三原康裕が語る“KOGEI”の魅力 |MITSUKOSHI
Sponsored日本橋三越本店本館6F美術フロア
魂のこもった作品があるところ
三原康裕、“KOGEI”の聖地を訪れる
伝統工芸から絵画まで、世界的にも価値のあるさまざまな作品を販売している日本橋三越本店本館6F美術フロアに、三原康裕が訪れた。老舗百貨店が誇る“KOGEI”の数々に、世界的ファッションデザイナーは何を感じ、何を考えたのだろうか。
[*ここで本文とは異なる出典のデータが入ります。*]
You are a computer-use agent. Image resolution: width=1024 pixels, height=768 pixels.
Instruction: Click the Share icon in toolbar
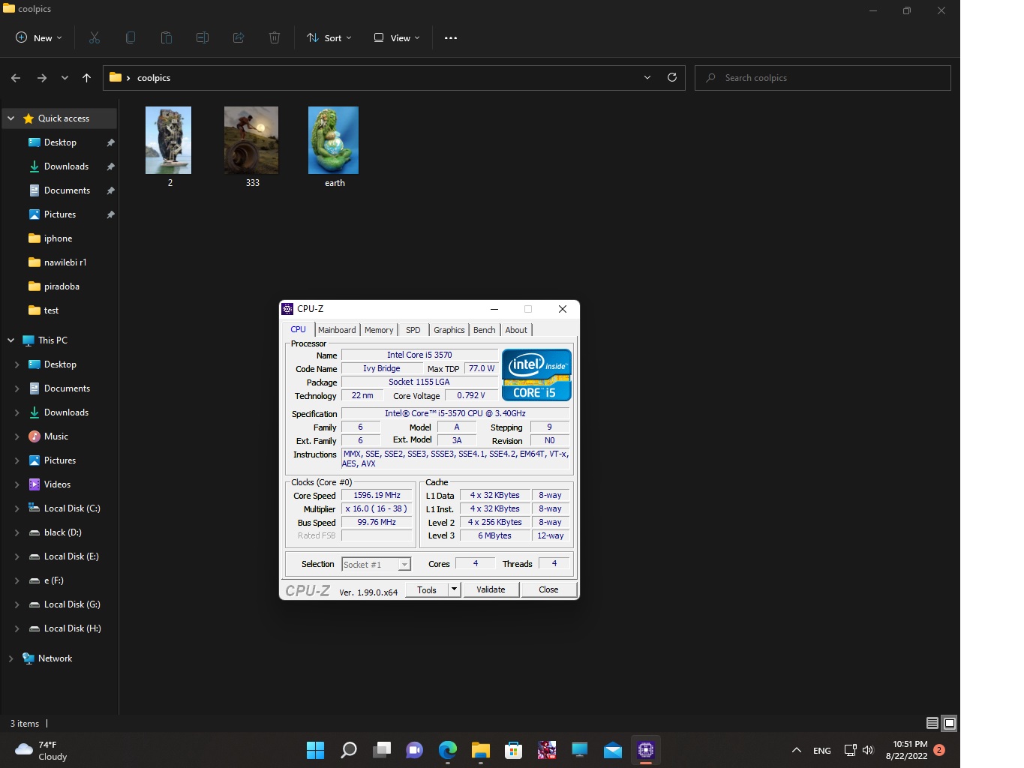coord(239,38)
Text by OGAWA FumioPhotographs by Jamandfix
さまざまな作家が自分の“今”を表現している
海外でも評価が高い日本の伝統工芸。なかでも人間国宝をはじめ超がつく一流の作家の作品を集めているのが日本橋三越本店本館6Fの「美術工芸サロン」だ。伝統工芸から国際的な価値をアピールする「KOGEI」への躍進が謳われるいま、その魅力を堪能しない手はない。「Maison MIHARA YASUHIRO」の三原康裕氏も伝統工芸の魅力を強く意識する一人だ。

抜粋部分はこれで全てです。